Try Teamwork: Internet Partnerships
Putting aside for a moment the criticisms about its overall business model, Amazon.com offers numerous lessons for Web retailers—namely, the inherent beauty of Internet partnerships.
Indeed, Amazon set the standard for this mainstay in the e-commerce world, and numerous catalogers have adopted these principles to great success.
In fact, 10 percent of all Internet sales and 3 to 5 percent of all online catalog Web sales come through affiliate sites—and these numbers are rising rapidly, noted two consultants at the recent Direct Marketing Association Annual conference in Chicago. In their seminar entitled “Internet Partnerships: Understanding the Key to Catalog Growth,” John Deneen, president of SiteForm, and Mark Swedlund, partner of W.A. Dean and Associates, offered case studies and effective strategies for forging profitable partnerships.
Affiliate deals are the simplest forms of Internet partnerships, says John Deneen.

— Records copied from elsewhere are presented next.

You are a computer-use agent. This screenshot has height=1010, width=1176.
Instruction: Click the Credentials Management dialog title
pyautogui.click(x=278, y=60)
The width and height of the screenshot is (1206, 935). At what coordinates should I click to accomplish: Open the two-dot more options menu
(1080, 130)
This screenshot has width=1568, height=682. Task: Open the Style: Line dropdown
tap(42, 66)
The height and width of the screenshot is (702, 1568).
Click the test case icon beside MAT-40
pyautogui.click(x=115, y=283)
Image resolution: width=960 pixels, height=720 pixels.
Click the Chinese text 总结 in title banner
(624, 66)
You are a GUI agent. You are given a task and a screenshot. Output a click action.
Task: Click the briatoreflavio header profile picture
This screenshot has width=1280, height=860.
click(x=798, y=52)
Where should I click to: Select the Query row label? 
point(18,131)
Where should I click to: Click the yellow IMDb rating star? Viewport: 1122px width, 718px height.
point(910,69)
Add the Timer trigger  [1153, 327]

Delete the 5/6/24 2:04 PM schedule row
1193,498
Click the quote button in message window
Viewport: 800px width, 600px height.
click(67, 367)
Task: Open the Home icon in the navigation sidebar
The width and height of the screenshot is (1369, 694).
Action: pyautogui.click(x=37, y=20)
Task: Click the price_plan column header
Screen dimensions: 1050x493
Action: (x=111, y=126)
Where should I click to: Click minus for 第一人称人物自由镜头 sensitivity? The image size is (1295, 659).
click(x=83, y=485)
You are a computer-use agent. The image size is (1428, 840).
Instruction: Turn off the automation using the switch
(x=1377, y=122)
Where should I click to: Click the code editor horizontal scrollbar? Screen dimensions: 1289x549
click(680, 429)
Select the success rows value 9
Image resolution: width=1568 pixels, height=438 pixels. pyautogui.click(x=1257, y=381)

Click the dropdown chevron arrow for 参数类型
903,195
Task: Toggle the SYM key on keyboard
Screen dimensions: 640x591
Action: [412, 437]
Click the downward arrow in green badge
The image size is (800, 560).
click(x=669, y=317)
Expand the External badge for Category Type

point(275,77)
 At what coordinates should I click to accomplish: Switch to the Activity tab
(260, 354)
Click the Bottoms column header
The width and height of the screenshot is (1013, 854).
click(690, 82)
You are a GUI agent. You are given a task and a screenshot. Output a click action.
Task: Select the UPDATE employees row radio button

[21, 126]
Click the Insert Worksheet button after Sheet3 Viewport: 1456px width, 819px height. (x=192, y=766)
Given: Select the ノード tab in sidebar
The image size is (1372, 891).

Partner companies simply put one another’s links on their Web sites, and offer commissions to one another—usually 5 to 15 percent—if customers who come through those links buy.
For example, Amazon offers other Web retailers a 5-percent commission on a sale if the customer came to the Amazon home page from another site. But if the affiliate site linked directly to one particular book on Amazon’s site and the customer buys that book, Amazon shells out a 15-percent commission, says Deneen.
Another example: Bedding and home furnishings cataloger Domestications, a Hanover title, offers on its site a link to ArtSelect.com, which sells custom-framed prints and other wall art. Shoppers who want to buy wall art to match their new bedspreads simply click on the ArtSelect link, which takes them to a page that’s still under Domestications’ banner, but is actually on ArtSelect’s Web site. Domestications offers affiliates an 8-percent commission.
“Simple affiliate programs such as these are the easiest to set up and maintain,” Swedlund says.